What to do: In the text "Random Thoughts," what object did R. break in the kitchen?

╭─ Text

Thursday, November 13, 2008

Random Thoughts

1. A few weeks ago, my older nephew, R., was playing in the kitchen. He had been alone in there for a total of about four minutes when I walked in to discover him perched on the sink, cradling something in his miniature hands. He smiled at me.

"Whatcha got, there?"

He turned around and unfolded his hands. Inside were two white pieces of broken ceramic that, moments before I entered the kitchen, used to form a glass thimble.

"Look -j-j-."

"R. did you break that?"

He nodded.

"I see. We need to go show Mommy."

I hoisted him off the sink and we headed to the computer room. R. hung back as I announced his entry.

"C'mon." I said.

He crept through the door, his hands cupping the remains of the glass thimble, and a grin pasted across his face. Having learned from my own experience that one does not smile when admitting the destruction of another's property, I coached him.

"R., you might not want to look quite so proud when you show her the pieces, know what I mean?"

The smile disappeared and he presented the shards to his mother. She was not happy. The thimble, a token from B.'s ancestral Ireland, had been a point of contention for a while. R. begged to play with it and his parents resisted, knowing the damage R.'s four year mitts could wreak.

Their predictions were 100% correct.

"This was Daddy's special thimble from Ireland, where his family is from. He's going to be very sad, R. and your going to have to tell him what you did."

R. contemplated this for a moment. His eyes shellacked themselves in tears. His lip trembled. His chest heaved a small sob.

"Sometimes accidents make us sad and you have apologize." His mother said, assuming, as I did, his anxiety over confessing to his father.

"I'm not crying about that." More muffled tears.

"What are you crying about?"

R. gasped though his sobs "I just gets to me...I don't know what it is....maybe love?...I don't know..."

He doubled over onto the couch, weeping.

2. The word "moist" has been slandered long enough as one of the most hated words in the English language. "Moist" has never bothered me except when paired with something distasteful.

╰─
╭─ Supplied entries

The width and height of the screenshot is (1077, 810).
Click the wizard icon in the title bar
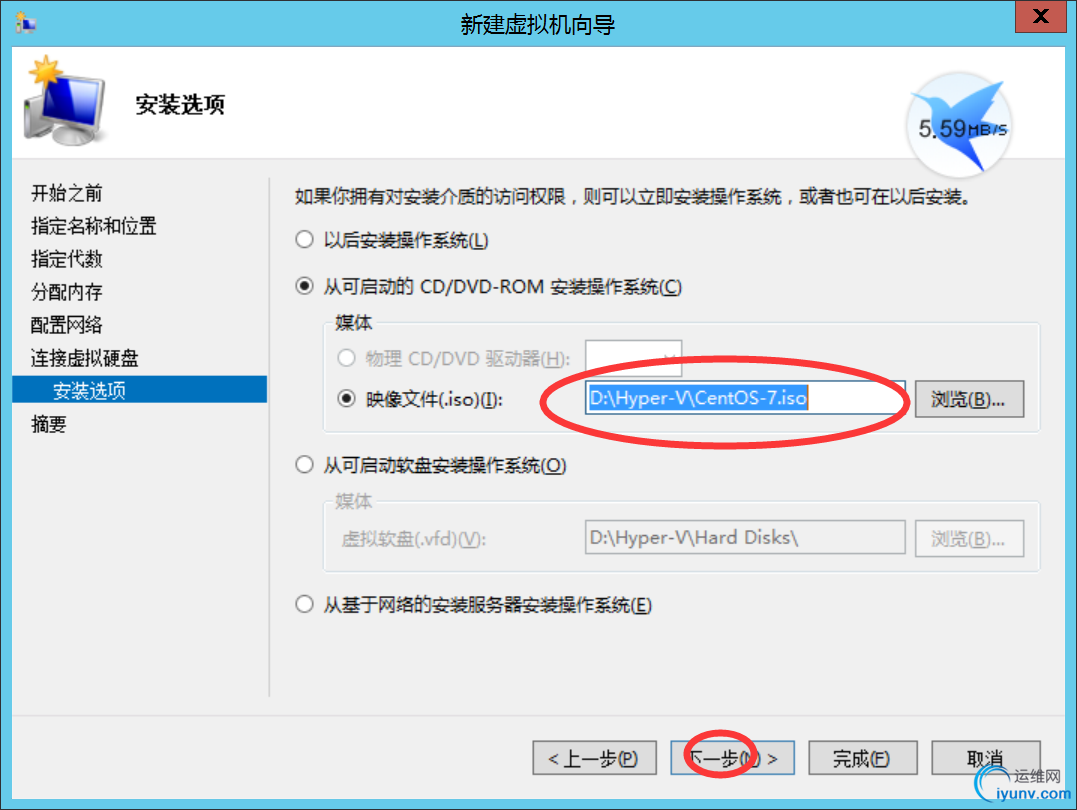tap(25, 23)
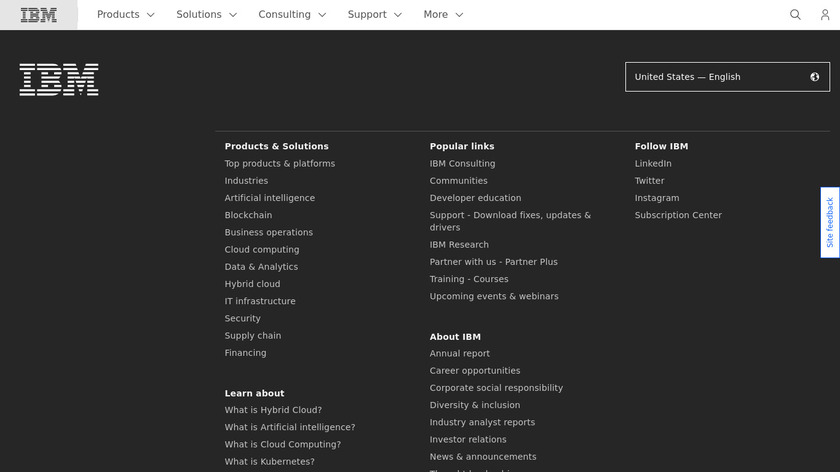
Task: Visit the Instagram link
Action: point(657,198)

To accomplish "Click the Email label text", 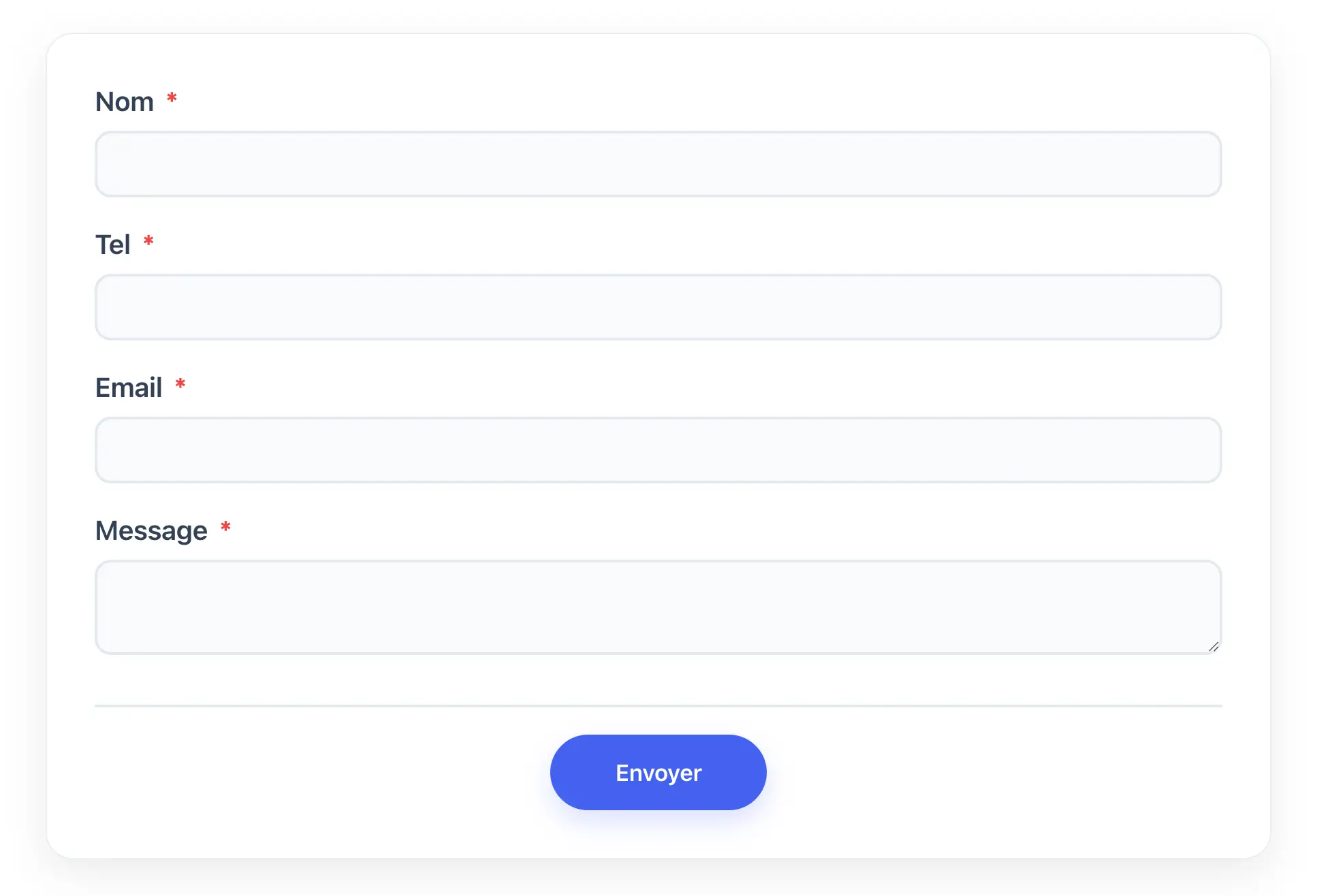I will [x=129, y=388].
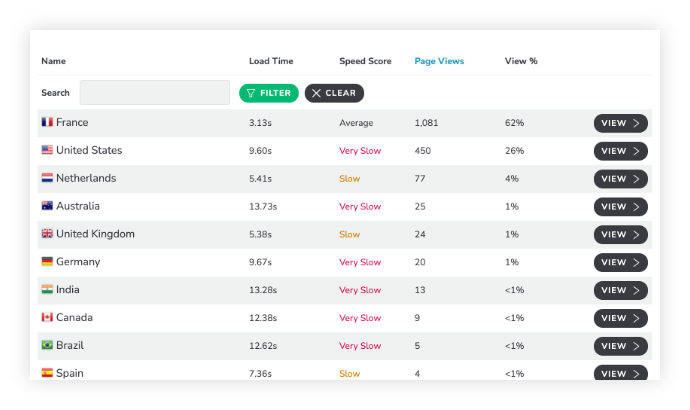Viewport: 690px width, 410px height.
Task: Click the Brazil flag icon
Action: pos(47,345)
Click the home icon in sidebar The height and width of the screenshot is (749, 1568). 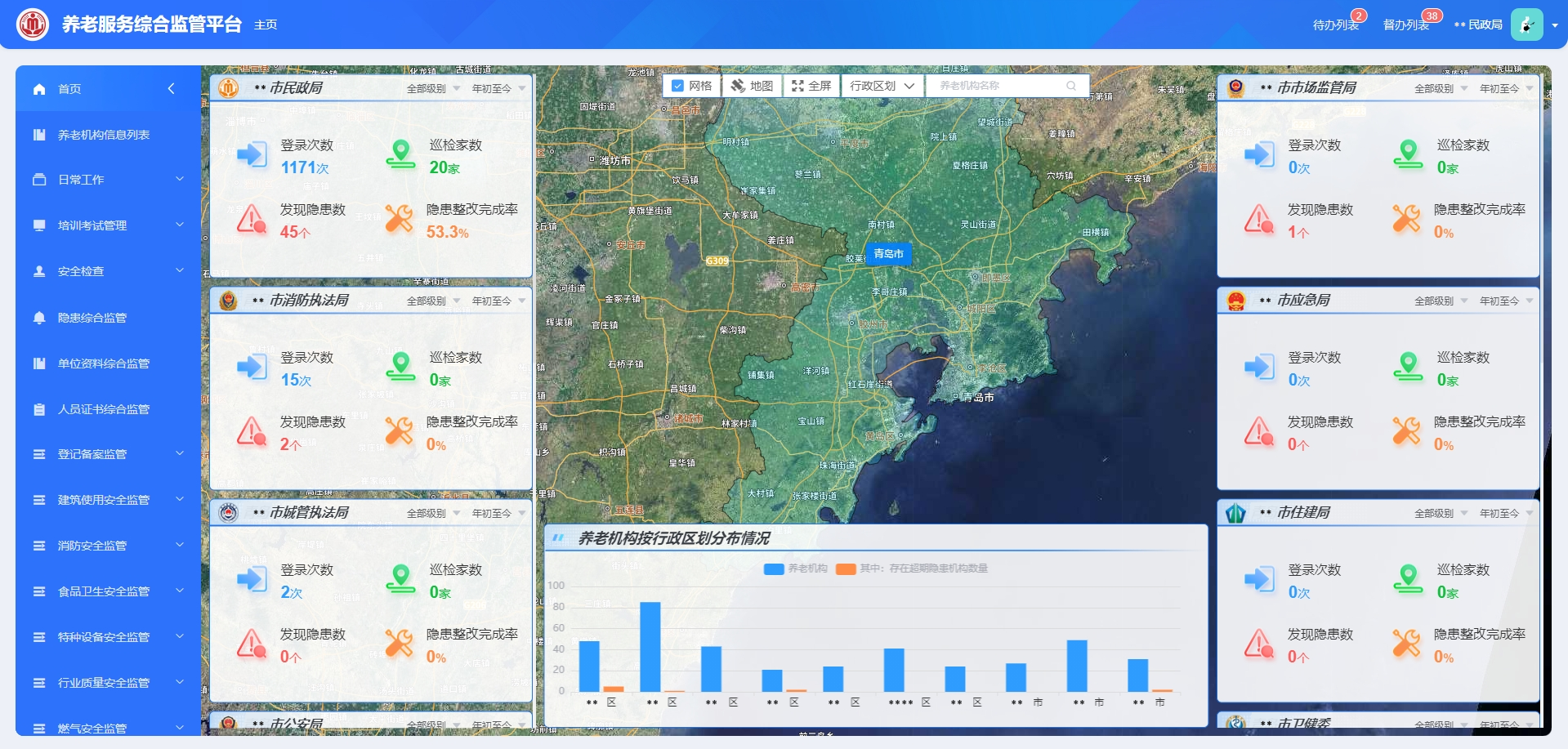point(39,89)
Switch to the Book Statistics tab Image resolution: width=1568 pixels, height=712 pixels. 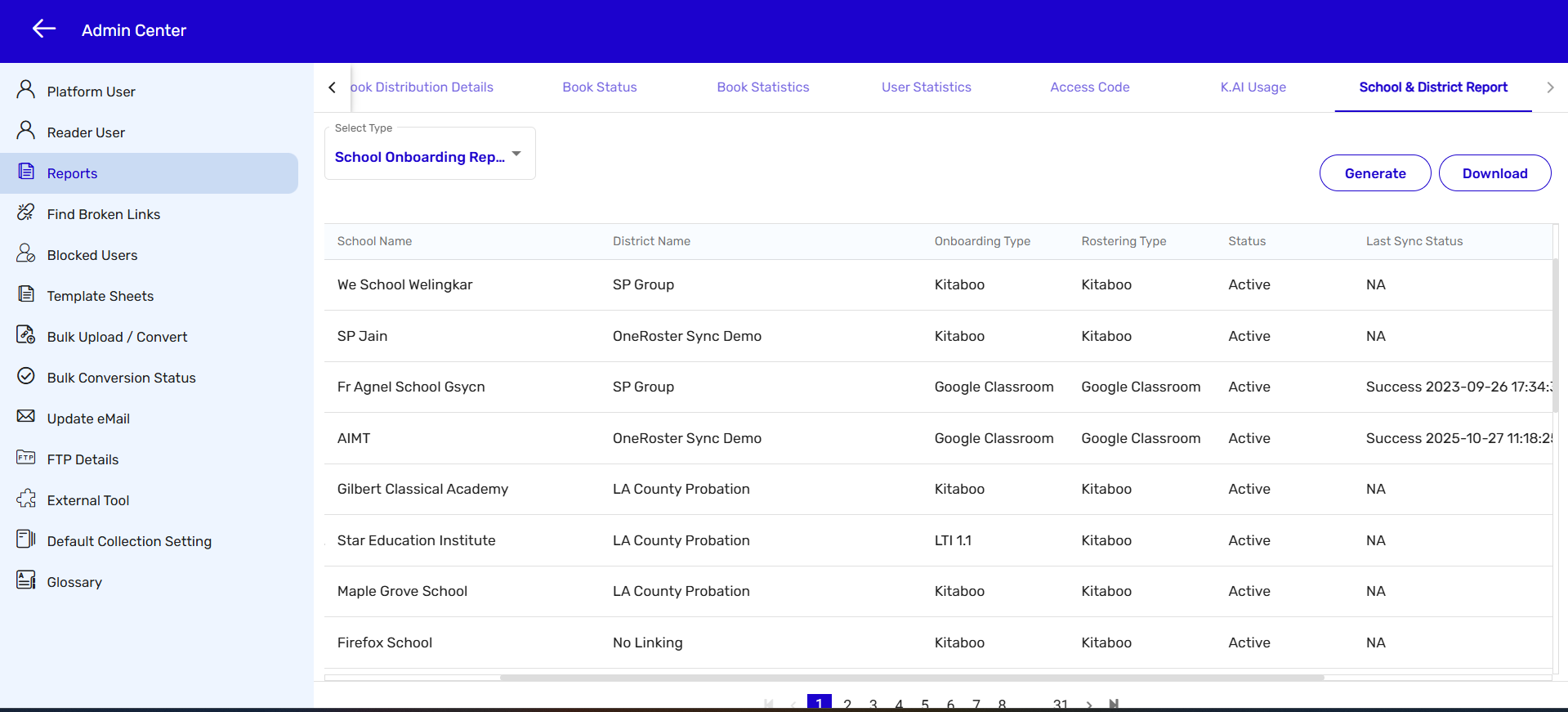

╰─

Task result: A glass thimble from Ireland.